One of the best things about recovering at home, besides the RECOVERING part, is my sunroom, which we have been practically been living in (and just outside, I can hear my boys working on a path they are making for me, which leads to my tennis courts!). Not to mention my own bed. Not to mention the Tennis Channel and the ESPN during the U.S. Open. Not to mention my mum, sister, and nephew are here helping take care of me. Not to mention all the AMAZING food people are bringing us. (THANK YOU GOBS, btw!) My friend Lisa Dupps has already decided to move in so she can pull up a chair for our lovely meals in the sunroom.

The surgery was a smashing success. We are still awaiting the official results, but the doc said as far as she could see, the cancer had NOT spread to the lymph nodes and that we had therefore gotten ahead of it spreading, and are on top of it! THANK GOD!! From what I hear there was an awful lot of happy ruckus in the waiting room when she came to tell my peeps the news! I think they gave her a standing "O" which she totally deserved!

From what I understand, I was a wee bit more under during this procedure, so I guess I didn't have the op peeps in "stitches" like I did last time. I must have accidentally left my wit in my pre-op room. Sorry to disappoint on that front. But for all who were there, the kids' youth pastor, Alton, seemed to have picked it up and pocketed it, and left us all rotflol. And you can imagine how well this went over at Jewish Hospital.

Speaking of Jewish Hospital, which was a great hospital btw, but the main thing I noticed that was different from Good Samaritan, which is where I had the lumpectomy last week, was that the crucifixes at Good Sam were a comfort and a highlight, whereas they were obviously non-existent at Jewish. I'm not going to lie, that was a bit of a downer, but in the scheme of things, I thought they were just as Good Samaritans to take care of the Christ lover.

The only other downer in the whole experience, was the initial recovery room. It was packed, and my nurse also had the care of two other patients, one who was hurling in the bed right next to me (and I am a sympathetic vomiter), and the other was having some colo-rectal issues a few beds down, and so my need for ice chips or a kind face was understandably pretty low on the totem pole. Still this was the first time in this whole whirlwind that I cried. Over an ice chip. It took them an hour and a half from when they told me my room was ready, for them to be able to take me to it. I watched every movement of the hand of the clock, while praying the Lord's Prayer for an hour and a half solid, so I wouldn't hear the hurling sounds next to me. I tried to rotate in the Nicene Creed but I kept messing it up and got mad at myself about that and I didn't think that was very productive, so I just kept with the Lord's Prayer.

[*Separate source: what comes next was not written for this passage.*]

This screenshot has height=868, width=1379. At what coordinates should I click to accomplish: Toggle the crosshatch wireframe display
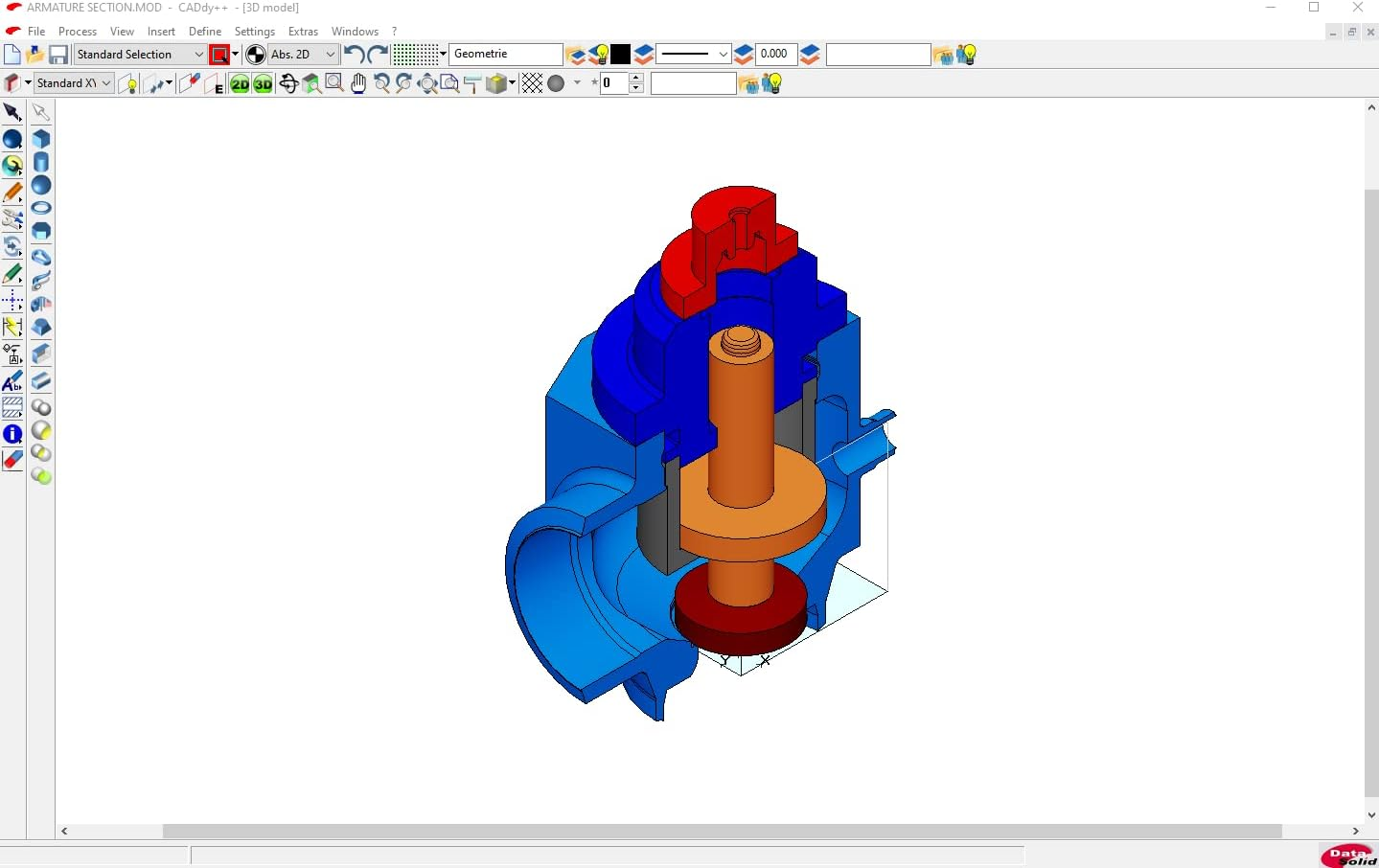pos(532,83)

I think I was out of it most of the rest of the day, until my tennis buds brought me the most delightful cup of coffee in the whole wide world on the morning after (and a blueberry scone to boot). And then began my true road to recovery.

Dave was reading from a book called Won't Let You Go Unless You Bless Me by Andree Seu, the other night, and there was a line in it that we felt is a perfect sum up to this whirlwind we've been in: "Because of us the fear of the Lord has fallen on many." This has been our perspective and prayer.

Thanks for praying, and please don't stop.